# Problem set
a – In the text on preparing churches for life after lockdown, when does the writer expect churches will really be able to take stock of their situation?
b – Continue the text on preparing churches for life after lockdown, picking up right after its final sentence.

# Excerpt

== == ==

One of the responsibilities of leaders is to see and prepare for what may lie ahead. That’s a double challenge because we are not given infallible foreknowledge, we are dealing for possibilities and probabilities. That means we have to be ready for multiple scenarios. It also means that we will need to be ready to think and plan at a time when others simply are not in a place to get their head around things.
So, with that in mind, we need to be thinking ahead for what might be the case when we are fully out of lockdown. I suspect for churches, it will probably be this time next year before we are really able to take stock and know what the situation is and there will be quite a significant amount of churn in the meantime. Things that will distort the picture up until then will include
- Not being able to run fully functioning church services as we knew them due to social distancing and other safety constraints. There will also be limits on outreach activities.
- The potential for economic consequences post lockdown including the unknowns of Brexit mean that there will be continued uncertainty. Remember as well that people will also have been postponing other significant life decisions around career changes, moving house or getting married.
- That some churches will still not be able to meet at their usual venues for sometime, particularly those who rent which may mean that some other churches will see an increase in visiting Christians for a time, just as those who were ahead of the curve in providing online content had a high number of such guests in the early days. Similarly, the closure of some other churches will have been hastened and there will be Christians looking for new spiritual homes.

== == ==

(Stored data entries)
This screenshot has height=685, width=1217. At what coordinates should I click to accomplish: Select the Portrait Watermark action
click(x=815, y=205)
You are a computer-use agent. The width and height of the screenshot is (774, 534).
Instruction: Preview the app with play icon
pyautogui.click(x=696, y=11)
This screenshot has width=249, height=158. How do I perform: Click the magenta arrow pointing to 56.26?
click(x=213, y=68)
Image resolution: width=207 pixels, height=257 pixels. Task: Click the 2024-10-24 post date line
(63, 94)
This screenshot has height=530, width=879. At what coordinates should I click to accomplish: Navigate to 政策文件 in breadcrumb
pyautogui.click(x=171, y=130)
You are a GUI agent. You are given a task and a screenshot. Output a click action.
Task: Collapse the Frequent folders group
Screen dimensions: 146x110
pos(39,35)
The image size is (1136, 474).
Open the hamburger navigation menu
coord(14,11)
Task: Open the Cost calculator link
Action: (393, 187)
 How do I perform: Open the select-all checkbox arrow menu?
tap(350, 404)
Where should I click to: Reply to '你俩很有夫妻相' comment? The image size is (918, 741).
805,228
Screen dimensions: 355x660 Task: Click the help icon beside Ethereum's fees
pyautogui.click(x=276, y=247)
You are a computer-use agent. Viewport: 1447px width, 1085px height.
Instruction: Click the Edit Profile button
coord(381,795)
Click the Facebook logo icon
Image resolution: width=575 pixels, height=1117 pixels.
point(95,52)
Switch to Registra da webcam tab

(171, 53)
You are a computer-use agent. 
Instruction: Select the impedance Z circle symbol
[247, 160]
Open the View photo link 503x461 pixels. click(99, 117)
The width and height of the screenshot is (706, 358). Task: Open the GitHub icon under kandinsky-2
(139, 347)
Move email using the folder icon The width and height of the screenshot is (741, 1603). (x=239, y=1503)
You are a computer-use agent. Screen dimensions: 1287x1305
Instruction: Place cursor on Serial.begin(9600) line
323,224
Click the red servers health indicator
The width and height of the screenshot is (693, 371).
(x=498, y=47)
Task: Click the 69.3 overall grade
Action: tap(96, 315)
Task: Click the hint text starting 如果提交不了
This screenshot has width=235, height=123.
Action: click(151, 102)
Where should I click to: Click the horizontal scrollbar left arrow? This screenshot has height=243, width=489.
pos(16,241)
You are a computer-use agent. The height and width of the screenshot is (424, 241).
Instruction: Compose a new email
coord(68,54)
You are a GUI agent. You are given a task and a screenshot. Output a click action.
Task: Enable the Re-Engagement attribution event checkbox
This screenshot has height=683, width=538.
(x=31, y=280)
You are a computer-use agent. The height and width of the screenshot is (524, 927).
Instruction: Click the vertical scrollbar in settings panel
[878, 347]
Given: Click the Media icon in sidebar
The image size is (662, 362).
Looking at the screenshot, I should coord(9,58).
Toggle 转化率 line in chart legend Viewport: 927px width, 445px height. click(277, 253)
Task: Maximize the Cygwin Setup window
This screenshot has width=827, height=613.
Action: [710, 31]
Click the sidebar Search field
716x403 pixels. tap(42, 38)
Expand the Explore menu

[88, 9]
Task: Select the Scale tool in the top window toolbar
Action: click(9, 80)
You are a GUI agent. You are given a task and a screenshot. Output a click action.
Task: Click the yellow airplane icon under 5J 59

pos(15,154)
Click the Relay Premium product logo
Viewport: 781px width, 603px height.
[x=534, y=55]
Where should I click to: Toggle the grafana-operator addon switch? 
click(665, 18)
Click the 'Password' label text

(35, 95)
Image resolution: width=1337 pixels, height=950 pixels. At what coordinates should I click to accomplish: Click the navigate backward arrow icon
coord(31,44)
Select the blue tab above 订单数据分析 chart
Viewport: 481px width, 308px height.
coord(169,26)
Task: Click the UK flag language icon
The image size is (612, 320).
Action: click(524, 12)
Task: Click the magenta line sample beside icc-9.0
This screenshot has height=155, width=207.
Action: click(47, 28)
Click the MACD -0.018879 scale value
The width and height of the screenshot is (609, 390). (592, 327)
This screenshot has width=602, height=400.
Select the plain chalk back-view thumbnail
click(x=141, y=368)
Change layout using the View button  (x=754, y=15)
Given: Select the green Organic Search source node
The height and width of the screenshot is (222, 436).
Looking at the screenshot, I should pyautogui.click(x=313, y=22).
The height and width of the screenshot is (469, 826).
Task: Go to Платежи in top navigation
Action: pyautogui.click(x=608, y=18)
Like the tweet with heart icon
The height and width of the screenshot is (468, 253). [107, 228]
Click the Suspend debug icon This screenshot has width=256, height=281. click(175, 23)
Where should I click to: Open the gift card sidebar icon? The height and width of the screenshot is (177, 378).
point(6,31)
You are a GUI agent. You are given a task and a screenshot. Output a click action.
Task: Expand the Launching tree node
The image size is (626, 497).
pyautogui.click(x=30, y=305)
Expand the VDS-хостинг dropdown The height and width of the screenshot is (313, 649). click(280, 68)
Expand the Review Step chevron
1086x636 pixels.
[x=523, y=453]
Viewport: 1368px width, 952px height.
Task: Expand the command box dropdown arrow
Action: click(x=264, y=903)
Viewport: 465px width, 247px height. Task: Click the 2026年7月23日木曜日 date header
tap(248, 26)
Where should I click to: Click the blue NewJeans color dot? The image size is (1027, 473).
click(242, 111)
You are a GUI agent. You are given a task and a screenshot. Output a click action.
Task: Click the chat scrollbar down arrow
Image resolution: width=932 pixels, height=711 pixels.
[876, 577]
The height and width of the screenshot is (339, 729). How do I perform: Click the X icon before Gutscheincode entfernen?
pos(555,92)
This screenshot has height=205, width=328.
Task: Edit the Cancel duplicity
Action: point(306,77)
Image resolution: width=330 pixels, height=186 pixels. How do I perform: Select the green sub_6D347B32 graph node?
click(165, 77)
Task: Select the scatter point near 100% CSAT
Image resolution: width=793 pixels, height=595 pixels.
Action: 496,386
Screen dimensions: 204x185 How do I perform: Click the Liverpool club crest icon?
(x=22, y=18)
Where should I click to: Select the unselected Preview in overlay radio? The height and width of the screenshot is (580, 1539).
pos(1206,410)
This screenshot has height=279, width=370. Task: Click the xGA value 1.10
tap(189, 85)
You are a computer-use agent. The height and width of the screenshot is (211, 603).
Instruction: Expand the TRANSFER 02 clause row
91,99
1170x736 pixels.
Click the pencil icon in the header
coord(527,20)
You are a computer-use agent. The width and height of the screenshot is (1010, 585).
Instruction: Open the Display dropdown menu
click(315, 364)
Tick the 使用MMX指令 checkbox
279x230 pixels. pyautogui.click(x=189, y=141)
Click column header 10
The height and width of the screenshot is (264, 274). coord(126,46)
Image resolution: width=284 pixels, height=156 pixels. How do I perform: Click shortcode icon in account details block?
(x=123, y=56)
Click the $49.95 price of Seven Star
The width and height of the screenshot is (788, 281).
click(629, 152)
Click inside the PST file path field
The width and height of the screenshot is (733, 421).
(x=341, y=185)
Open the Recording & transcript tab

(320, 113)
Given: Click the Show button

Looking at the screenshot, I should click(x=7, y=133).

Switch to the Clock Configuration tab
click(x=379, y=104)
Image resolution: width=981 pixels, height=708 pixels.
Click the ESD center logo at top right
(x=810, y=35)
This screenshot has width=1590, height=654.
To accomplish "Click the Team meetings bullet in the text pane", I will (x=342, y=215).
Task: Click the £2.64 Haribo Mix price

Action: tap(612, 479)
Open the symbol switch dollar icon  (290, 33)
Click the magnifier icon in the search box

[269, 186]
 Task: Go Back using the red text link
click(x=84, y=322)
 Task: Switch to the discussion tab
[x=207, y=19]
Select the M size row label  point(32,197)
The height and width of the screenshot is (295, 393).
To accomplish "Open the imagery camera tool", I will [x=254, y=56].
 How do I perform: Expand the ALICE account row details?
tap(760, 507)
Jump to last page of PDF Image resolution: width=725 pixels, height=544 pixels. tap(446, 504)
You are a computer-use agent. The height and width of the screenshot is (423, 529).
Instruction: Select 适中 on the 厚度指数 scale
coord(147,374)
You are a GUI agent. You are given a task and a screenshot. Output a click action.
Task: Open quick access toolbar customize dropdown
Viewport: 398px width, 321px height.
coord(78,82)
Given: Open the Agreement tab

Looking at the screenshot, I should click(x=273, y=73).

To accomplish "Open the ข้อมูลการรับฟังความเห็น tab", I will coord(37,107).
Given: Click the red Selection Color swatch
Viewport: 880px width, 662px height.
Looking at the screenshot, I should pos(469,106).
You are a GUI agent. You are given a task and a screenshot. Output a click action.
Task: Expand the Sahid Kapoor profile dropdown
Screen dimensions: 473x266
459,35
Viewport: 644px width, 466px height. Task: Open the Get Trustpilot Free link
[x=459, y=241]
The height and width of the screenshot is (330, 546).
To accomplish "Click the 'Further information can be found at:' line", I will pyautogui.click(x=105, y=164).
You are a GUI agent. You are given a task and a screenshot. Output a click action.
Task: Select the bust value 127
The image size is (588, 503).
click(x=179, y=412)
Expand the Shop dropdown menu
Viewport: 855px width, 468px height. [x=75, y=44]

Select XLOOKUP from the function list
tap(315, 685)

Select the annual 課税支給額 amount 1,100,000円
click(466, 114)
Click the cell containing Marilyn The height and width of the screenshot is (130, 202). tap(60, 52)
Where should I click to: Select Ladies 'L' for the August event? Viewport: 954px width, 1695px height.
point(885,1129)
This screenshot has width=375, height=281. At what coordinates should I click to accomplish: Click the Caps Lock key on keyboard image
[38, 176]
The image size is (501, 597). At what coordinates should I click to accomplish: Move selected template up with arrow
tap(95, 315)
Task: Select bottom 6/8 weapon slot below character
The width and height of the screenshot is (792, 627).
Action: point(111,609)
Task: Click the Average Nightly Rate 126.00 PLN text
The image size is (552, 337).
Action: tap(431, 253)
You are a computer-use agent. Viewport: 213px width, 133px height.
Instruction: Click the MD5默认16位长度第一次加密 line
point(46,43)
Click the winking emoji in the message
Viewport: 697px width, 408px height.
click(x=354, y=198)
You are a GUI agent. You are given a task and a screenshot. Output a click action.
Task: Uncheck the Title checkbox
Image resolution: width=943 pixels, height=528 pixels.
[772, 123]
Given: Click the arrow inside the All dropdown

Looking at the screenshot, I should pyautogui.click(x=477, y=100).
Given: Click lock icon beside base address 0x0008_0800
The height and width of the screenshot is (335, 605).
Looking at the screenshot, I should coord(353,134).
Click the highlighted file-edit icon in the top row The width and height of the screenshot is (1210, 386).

== == ==

# Answers to the exercise
a – Probably this time next year.

b –
- Note additionally that churches in University contexts may find that their student members are still being offered online teaching and so remain at home. If that accounts for a large proportion of the active congregation then that will create challenges.
So, once we get to then end of that uncertain, transition period what are the possibilities? I try to think in terms of best, possible and worst scenarios. So, here goes.
I think that the best case scenario is that the optimism we have seen from those pointing to surveys and viewing figures prove right and that we see a revival of sorts with lots of new people seeking out our physical venue after engaging with us and meeting Christ on-line. We will then have the delights and the challenges of providing for baby Christians.
The possible scenario for quite a few churches is that things won’t change much. We will have lost some members to the virus and there will be some fringe people who have started to disconnected but the core membership, especially in smaller churches with a stable membership will be there and will have stayed with you.
However, the worst-case scenario is that a lot of churches are going to discover just how big a proportion of their weekly attendance was made up of people on the fringe, that they could lose as much as 2/3 of their congregation from their weekly gathering. I have suggested in the past that the virus may have the same impact that the wars had on church attendance in the early/mid 20th century. This will have other knock on effects, the accompanying economic instability is like to hit a lot of churches financially. This will affect staffing and major building projects.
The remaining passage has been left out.